Nama looks like a debt, sounds like a debt and if it could walk would walk like a debt. It’s a debt. Fancy accounting will just get us all into bigger trouble.

@Karl D. and Stuart

It is, of course, possible that Mary H. was referring to the Eurostat ruling on whether the NAMA debt counts as official Irish public debt. But, to be honest, I don’t think so because there are a couple of buzzwords that people use when they are getting that point across — “off-balance sheet” “not sovereign debt” “Eurostat” — and she didn’t use any of them.

More generally, I’m perfectly aware that picking out a particular sentence from a politician’s statement can be unfair (and I thought that Hanafin did a good job in the rest of the interview on the difficult subject of social welfare.) The reason I have highlighted this statement, however, is that “We’re issuing IOUs not borrowing” has become a standard issue talking point for government Ministers when discussing NAMA. So I don’t think this was about off-balance sheet accounting or a slip of the tongue. This is part of the official government communication on NAMA and, to my mind, the point it’s making is spurious.

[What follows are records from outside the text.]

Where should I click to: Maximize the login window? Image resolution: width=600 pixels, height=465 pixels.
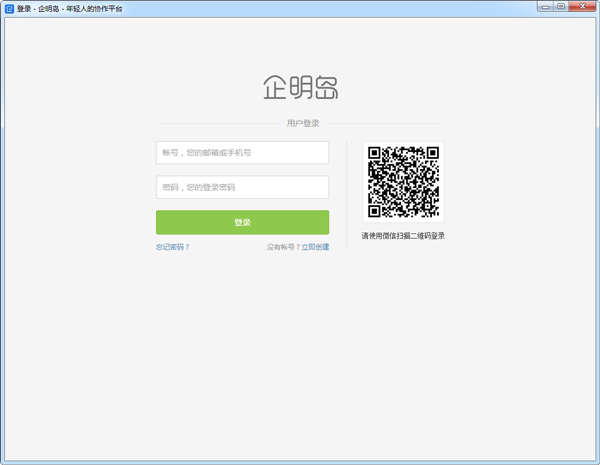point(561,6)
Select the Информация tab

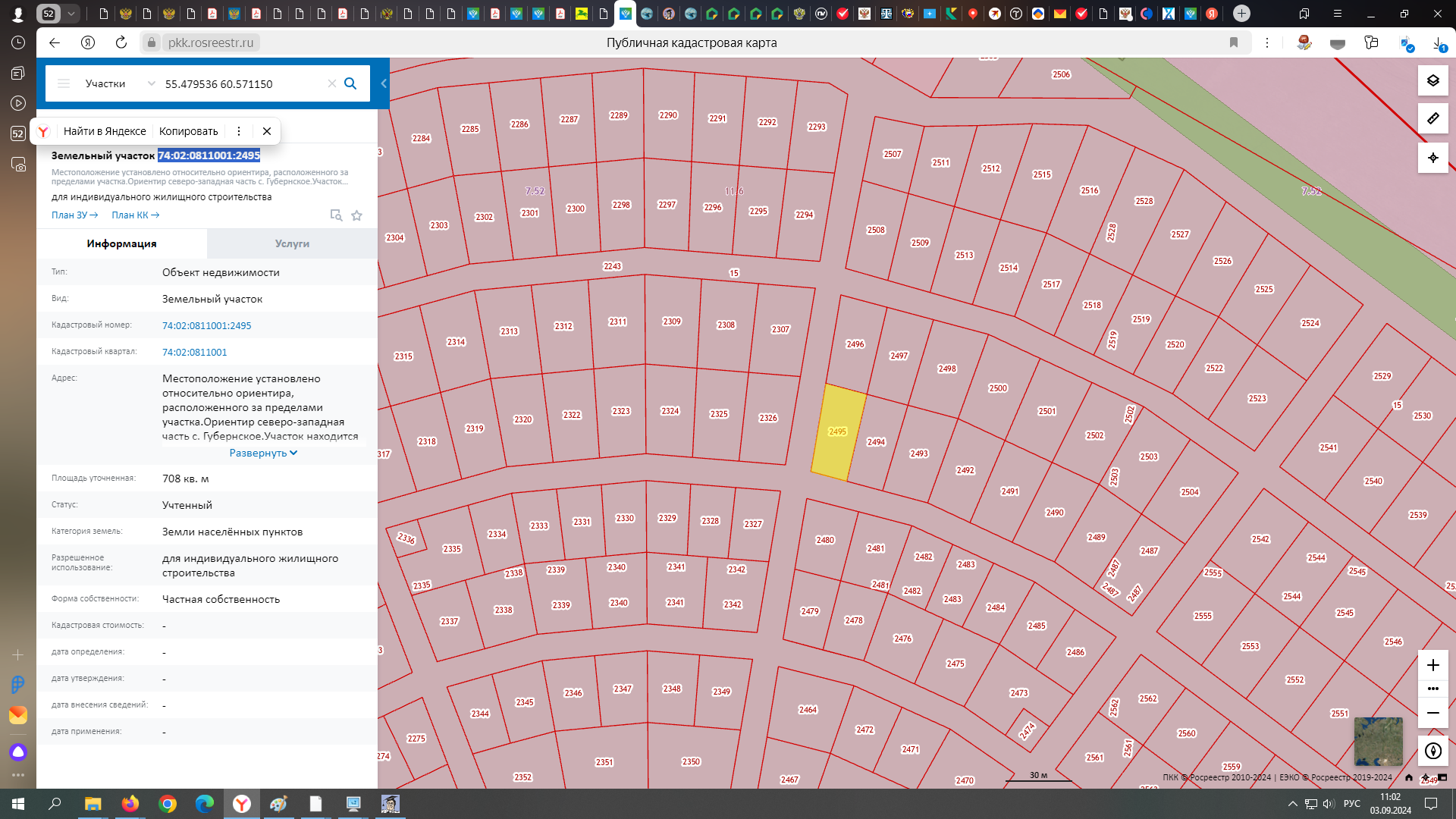pyautogui.click(x=121, y=243)

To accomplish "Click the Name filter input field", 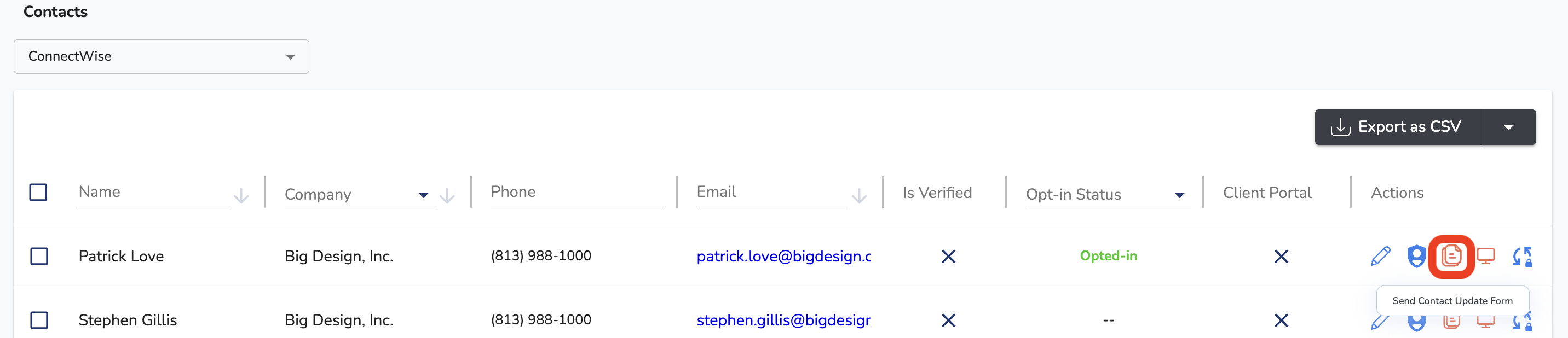I will point(153,193).
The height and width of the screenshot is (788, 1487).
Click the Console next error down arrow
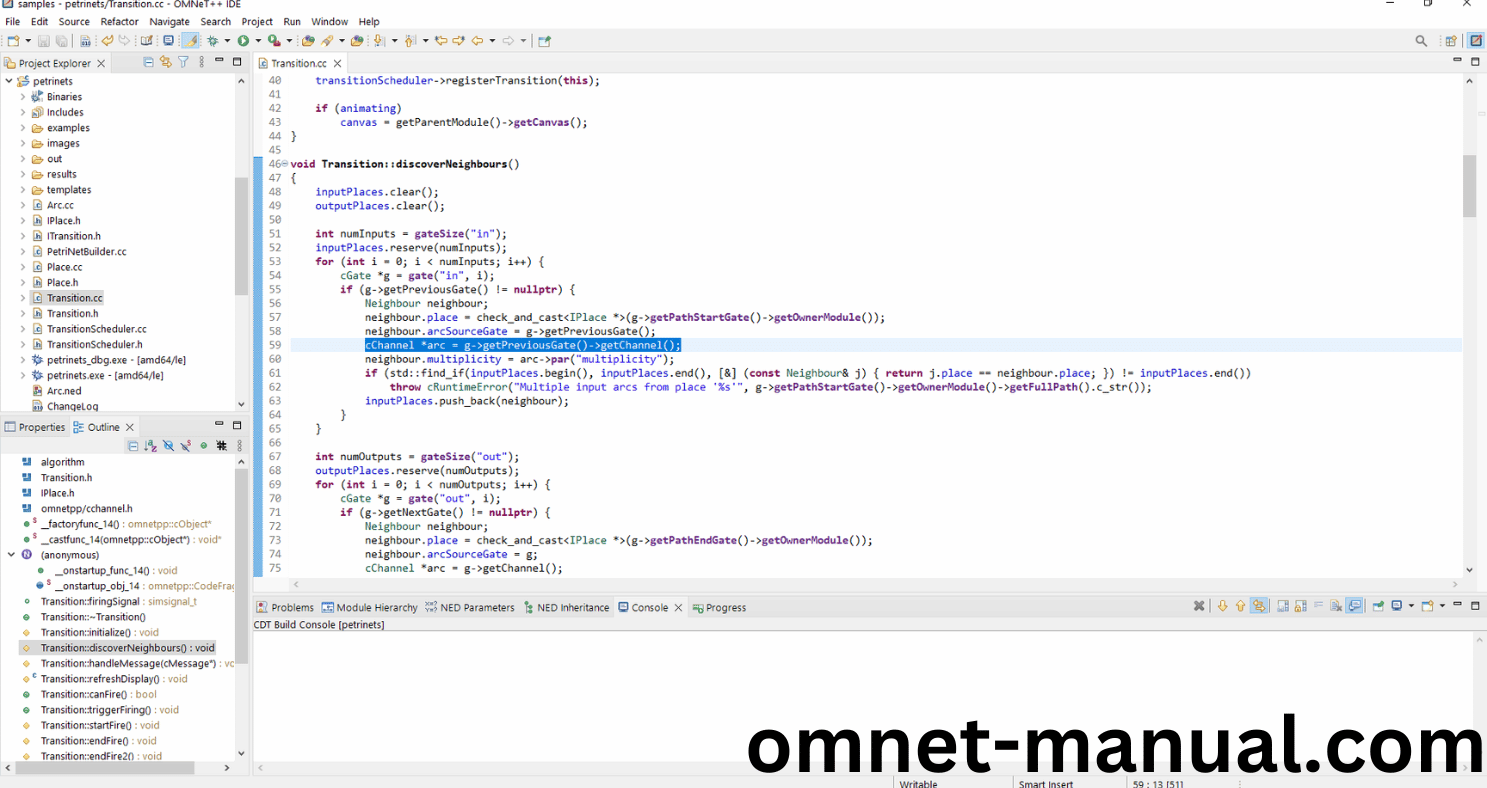1222,606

There is a piece of waste land down in Ringsend which was bought for 400 million Euros from some lucky wheeler dealer.
It is now valued at 60 million. that is 15% approx of its purchase price.Assuming that virtually all of the capital used for these loans was cross guaranteed on other inflated property assets what proportion of all toxic loans is land.?
Mr Lenehan values all assets at 70% of the original book value.
Does this refer to the amount of money loaned to the developers.
if so we can presume they expected to make a profit of -say 100%- on their sales in those heady days of old.
However if the properties were finished and sold off at cost (50% of the originally anticipated price) maybe Mr Lenehan has it right.
problem is will the developers finish the properties, and sell them with zero profit.?

KarlD
Come on, you really dont believe that, do you? This is as Stuart has said DEBT. Mary H knows that well. as does Frank Fahy. What you are confusing is what politicians say qua politicians with what they know qua smart human beings.

NAMA IOUs are the same as any other debt. At some point you have to pay them back. NAMA may make zero. It may make billions. But neither of these things is directly relevant to the fact of the debt.

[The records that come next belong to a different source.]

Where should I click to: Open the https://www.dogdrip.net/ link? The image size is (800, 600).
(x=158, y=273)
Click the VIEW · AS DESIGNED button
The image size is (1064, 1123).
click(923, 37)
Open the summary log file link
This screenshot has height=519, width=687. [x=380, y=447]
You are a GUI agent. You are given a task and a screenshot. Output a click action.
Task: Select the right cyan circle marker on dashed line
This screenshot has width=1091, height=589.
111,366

If I swap an IOU for 100 euro for 80 euro worth of sprouts, how much debt do I owe? The government would have us believe I don’t owe anything, because they are wizard cooks and will turn the 80 euro of sprouts into 110 euro of sprout falafel… and you know what the long-term demand for sprout falafel is…

I thought we were issuing 6-month Treasury Bills and that NAMA bonds were out the window? Is Mary Hanafin out of date or do I have the wrong end of the stick?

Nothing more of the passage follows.